Journal Entry // January 30, 2022
But Jesus, aware of this, said, “O you of little faith, why are you discussing among yourselves the fact that you have no bread?Matthew 16:8 ESV
“O you of little faith” has once again come from my reading and into my heart. Especially penetrating this week because I have been feeling the smallness of my own faith. Like the disciples, I too can so easily forget all the many wonders and blessings of the Lord in my life. I can forget the amazing miracle of feeding 5,000+ with a few loaves and then worry that I don’t have enough bread for today. I forget that my Father loves and cares for me. I forget all his provision and steadfastness in my life. I worry and fret over the most mundane and simple things.
This week I have had this same “little faith” like the disciples. Jesus has been speaking to me all week about important spiritual and faith lessons of life and I have been solely focused on bread. I have been extremely inward focused all week. I wouldn’t call it self-centered, but I would say that I have been worrying about not having the life that I most want.
I feel confused. I feel bitter. I feel angry at times. Mostly, I just feel lost. It’s like I’m wandering in an underground cave and tunnel system without any light. I feel as though I am groping in the dark to find my way. I know Christ is here with me and I know he is near. He just feels so distant. I know that is a deception, but my heart latches onto it.

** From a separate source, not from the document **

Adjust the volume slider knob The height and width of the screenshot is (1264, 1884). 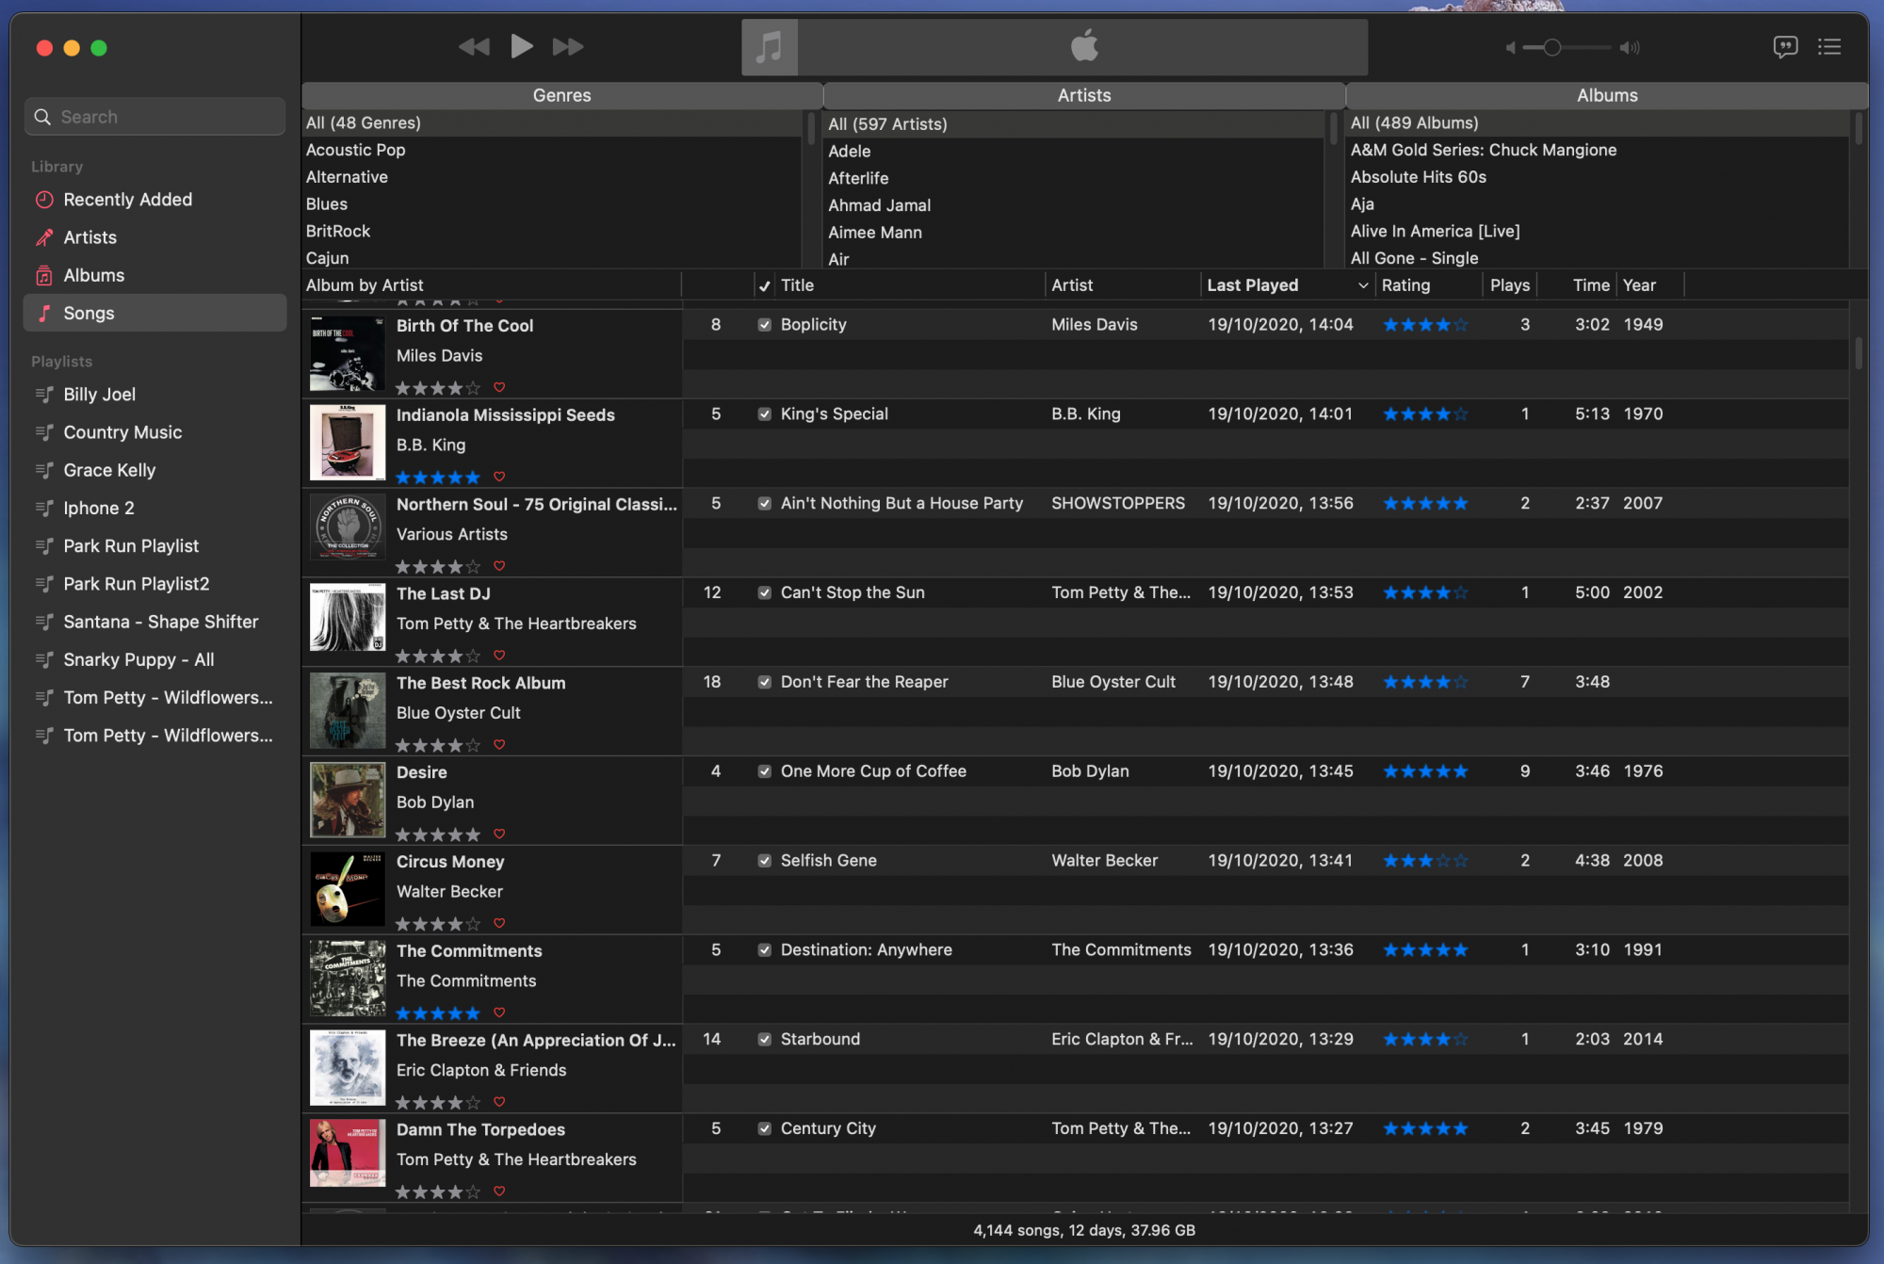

I find it difficult to remember all of the good blessings that the Lord has done for me. Each and every day he brings fresh blessing into my life. Yet my heart doesn’t want those. It is solely focused on one change. My heart thinks this one change will solve all my problems and life will be smooth. This again is a deception and a lie of the enemy. It’s not an object or a reward that will bring me joy and contentment. Only Jesus.
This is why Paul says that he has learned to be content in all things. The situation and circumstance does not change my contentment. Why? Because my contentment is in Jesus and he never changes. So even in this dark tunnel of feeling lost and confused I can have contentment. I know without a doubt this is the exact place Christ wants me. And I want to want this as well. But more than that, I want to be faithful. Faithful and steadfast. Faithful, steadfast, and in love with Jesus.